Es mag der Branche nicht mehr ganz so schlecht gehen wie vor ein paar Jahren, doch scheint es noch immer nicht die beste Idee zu sein, eine neue Airline zu gründen. Richard Branson tut es doch, am Mittwoch hob Virgin America erstmals ab – verspätet nach einem gewaltigen Unwetter, das die New Yorker Flughafen lahmgelegt hatte. Ein Omen?

Wer Richard Branson kennt, der weiß, dass sich der Chef der neuen Fluggesellschaft auch durch einen Tornado die Laune nicht vermiesen lässt. Im Gegenteil: An Bord des Jungfernflugs von New York JFK nach Los Angeles ist die Stimmung hervorragend: Die amerikanische DJane Samantha Ronson legt auf, Satiriker Stephen Colbert fliegt mit und bei der Ankunft unter kalifornischer Sonne wartet ein roter Teppich auf die handverlesenen Passagiere.

Die häten allerdings bis dahin auch einen vergnügten Flug verbracht, wären sie nicht im Rahmen der Premierenfeier zusätzlich verwöhnt worden.
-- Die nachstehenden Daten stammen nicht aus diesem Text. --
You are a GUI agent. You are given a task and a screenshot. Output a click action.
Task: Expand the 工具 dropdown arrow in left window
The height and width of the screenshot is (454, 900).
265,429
Denn während andere Fluggesellschaften in den letzten Jahren den Service immer weiter abgebaut haben um Kosten zu sparen, bietetr Virgin America all den Luxus, den man von ihrem britischen Mutterkonzern kennt. Massagesessel aus weißem Leder in der ersten Klasse, eine Minibar, Musik in der Toilettenkabine und Essen a la carte, das über den Bildschirm bestellt wird – und zwar wann immer der kleine Hunger kommt, und nicht wann immer die Stewardess das nächste Mal vorbei kommt.
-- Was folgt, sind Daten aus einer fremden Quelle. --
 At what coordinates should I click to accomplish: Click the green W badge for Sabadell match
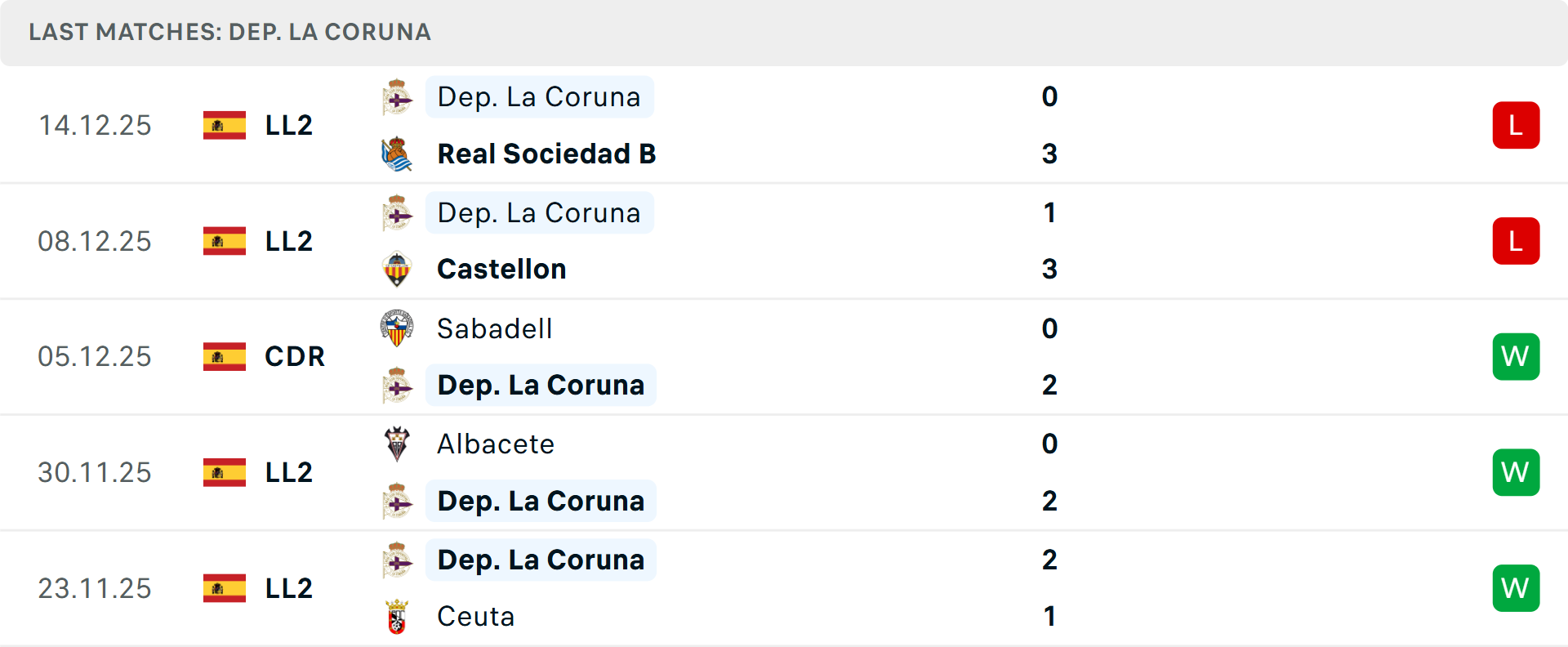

Für Reisende der ersten Klasse beginnt der Komfort wohlgfemerkt lange vor dem Flug. Am Flughafen warten die VIP in einer Lounge, die ihresgleichen sucht. Außer bequemen Sesseln, Breitband-Internet und einer Bar gibt es eine Sauna, sechs Dampfbäder, Massage und Maniküre, und wer will, kann sich auch noch schnell die Haare schneiden und die Schuhe putzen lassen. Alles ist im Flugpreis inbegriffen, die 150-köpfige Crew steht auf Abruf bereit.
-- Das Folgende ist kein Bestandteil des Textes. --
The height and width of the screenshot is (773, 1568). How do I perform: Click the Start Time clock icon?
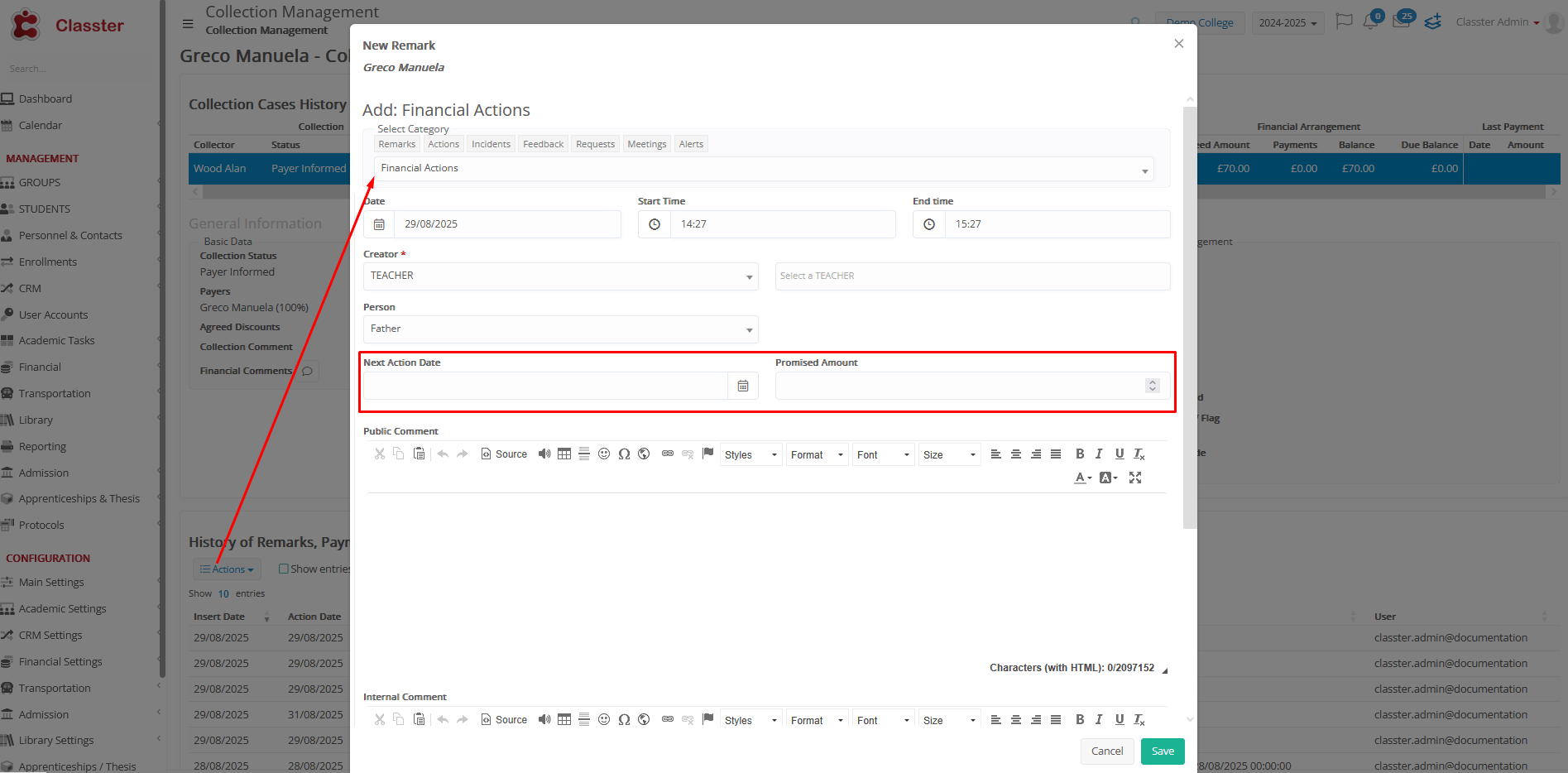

Die Prognosen für Virgin America sind dennoch gemischt. Richard Branson habe eben ein Talent für Marketing, anerkennt Ed Perkins, der als Airline-Analyst für das Branchenmagazin SmarterTravel.com schreibt. „Die Jungs sind sehr, sehr gut, und das ist wichtig in einem Markt in dem es wenig Produktunterschiede gibt.“

Ganz anders sieht das Ray Neidl, Airline-Analyst von Calyon Securities und eine der wichtigsten Stimmen der Branche. „Die Leute buchen heute nach dem Preis“, meint er. Wenn Virgin America die Preise niedrig halten könne, wäre man sicher unter den Top¬-Linien im amerikanischen Markt. Der Komfort allein mache es aber nicht aus, wenn der Preis nicht stimme.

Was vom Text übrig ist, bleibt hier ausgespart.